Tareas por realizar >>
1. Extrae del relato sobre el viaje a Grecia el tramo que va desde "Grecia, Helena de" hasta "Viajar a Grecia.".
2. Según el relato sobre el viaje a Grecia, ¿por qué había sido exonerado de las fuerzas armadas el amigo ex coronel?

Fragmento para leer >>
────────────────

Grecia, Helena de Troya

Helena de Troya

HELENA DE TROYA.

itaca
Patricio Orellana Vargas, “Todos los viajeros son ciudadanos de Itaca” (óleo, 40×50 cms.)

Viajar a Grecia.
Hace algunos años, en mi trabajo decidieron enviarme a varios países europeos para asistir a algunas reuniones, de inmediato solicité  mis vacaciones para que coincidieran con el final del viaje, de esta manera podía quedarme en Europa sin hacer el cuantioso gasto del pasaje y llegar hasta Grecia. En estos preparativos estaba cuando me encontré con un amigo,  un ex coronel de las fuerzas armadas, que había sido exonerado por no aceptar participar en el golpe de estado de Pinochet.  Cuando le conté que iba a la patria de sus antepasados -él era de origen griego- me pidió que fuera a visitar a su hermana que se había ido a Grecia cuando se instauró la dictadura en Chile. Naturalmente que rechacé el ofrecimiento porque no éramos amigos íntimos y porque me parecía poco conveniente llegar de visita a una casa de personas que no conocía.  El insistió repetidamente y la próxima vez que nos vimos me explicó que creía muy útil para su hermana recibir a alguien de Chile, pues estaba sola en Atenas, ya que su hijo se había ido a Estados Unidos y era una persona de edad  y muy solitaria. En estas condiciones acepté el ofrecimiento y mi amigo me dio la dirección y el teléfono de su hermana, señalándome que él ya le había comunicado mi posible visita, lo que la había alegrado mucho.

────────────────

Datos proporcionados >>
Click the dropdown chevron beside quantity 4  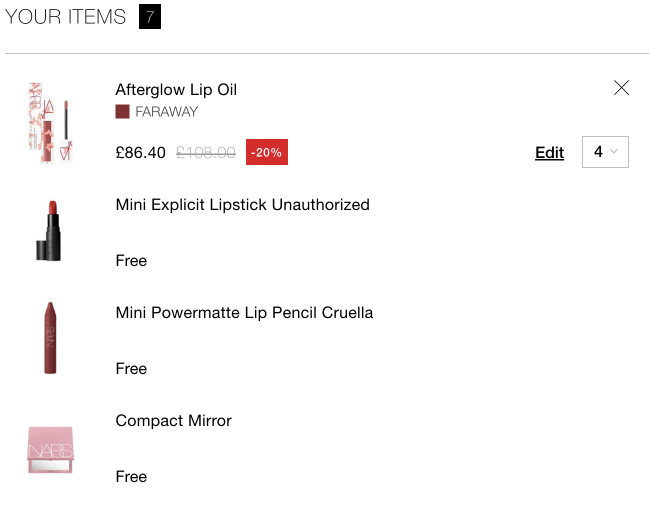pos(614,151)
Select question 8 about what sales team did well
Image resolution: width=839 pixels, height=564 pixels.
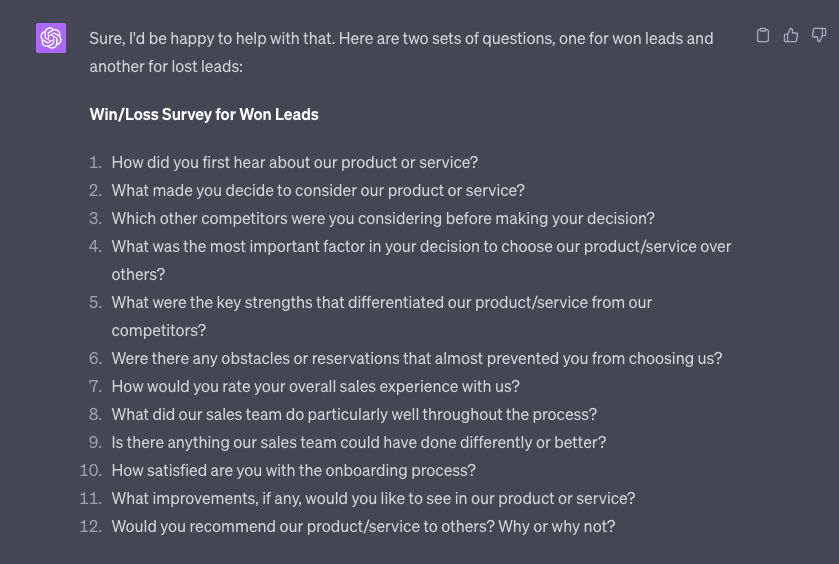click(x=354, y=414)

────────────────

Respuestas en orden >>
1.
Grecia, Helena de Troya

Helena de Troya

HELENA DE TROYA.

itaca
Patricio Orellana Vargas, “Todos los viajeros son ciudadanos de Itaca” (óleo, 40×50 cms.)

Viajar a Grecia.

2. Había sido exonerado por no aceptar participar en el golpe de estado de Pinochet.